How to get to Toulouse
Toulouse is well connected by plane, train and bus.
The airport is about 15 minutes from the city centre and all the main airlines (including low-cost ones) fly there.
Click here to see the best fares to Toulouse.
There also are many trains (including TGV) connecting Toulouse with other major French cities such as Paris, Marseille, Lyon and Bordeaux.
The main station in Toulouse is called Matabiau and is only 5 minutes walk to the city centre.
Click here to see the trains to Toulouse
Finally, you will also find loads of buses from the main French cities abut also neighbouring countries such as Spain, Italy or Portugal.
Click here to see the buses to Toulouse
How to get around Toulouse
Once you actually get to Toulouse, you have three options: walking, taking the metro or renting a bike.
The city centre of Toulouse is very small and easy to walk around. Most of the streets are pedestrian in the ‘hyper’ centre so walking is definitely the way forward.
If you want to venture further afield, you can easily take the metro. There are only two lines in Toulouse (A and B) and it’s super easy!
Finally, you can also opt to rent a bike for a day (VelôToulouse). This is one of the best ways to explore the city and I can’t recommend it enough however, since you only have 24 hours, walking or opting for the e-bike tour will be a better option.
READ MORE: Toulouse Travel Tips: 10 Things you need to know before visiting Toulouse, France
Best tours in Toulouse (when you only have one day)
Toulouse is the perfect city to wander around.
You will enjoy strolling along the narrow and pink streets however since you only have 24 hours in the city, you will need to optimise your time.
For this reason, I highly recommend taking a guided tour. That way, you get to discover the best spots in the city and learn about the local culture.
Tours are usually about 2 hours long which means that you can do that in the morning and then enjoy a relaxing afternoon in town.

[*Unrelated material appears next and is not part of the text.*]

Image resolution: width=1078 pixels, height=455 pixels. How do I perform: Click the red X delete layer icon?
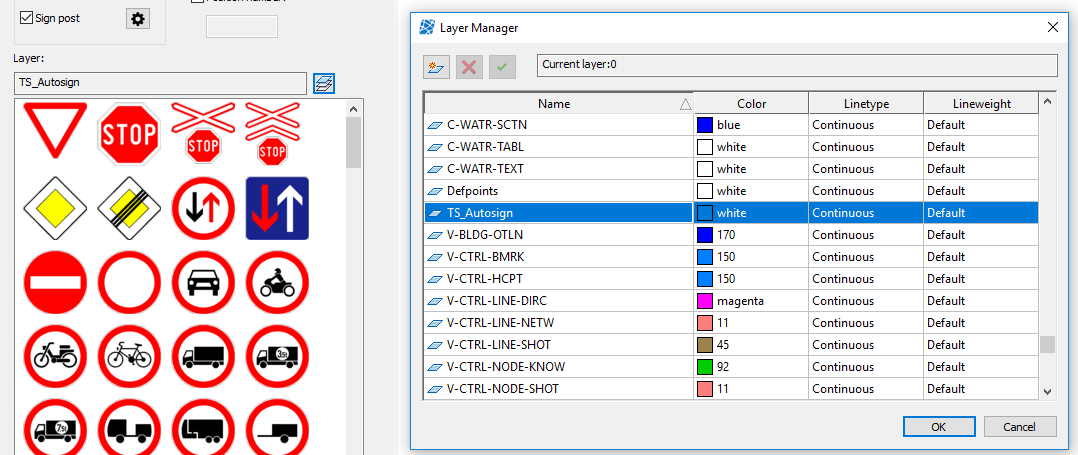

Here are the best tours in Toulouse when only have one day:
- Walking tour. This walking tour of Toulouse is ideal for first timers. You’ll discover all the main sights and learn plenty about the history of the city. You can also ask the guide for some tips! See prices.
- E-bike tour. This one is perfect for people who want to see as much as possible in a day. It lasts 3 hours and since you will be on an electric bike, it’s actually very relaxing. Literally everything you need to see in Toulouse is on this tour. It’s also excellent value for money. See prices here.
- Bicycle tour. This one is essentially the same thing except that it’s a normal bike. It’s good fun! See prices.
- Food tour. If you are a foodie and want to taste typical dishes from Toulouse as well as discover our best markets, this one is for you! See prices.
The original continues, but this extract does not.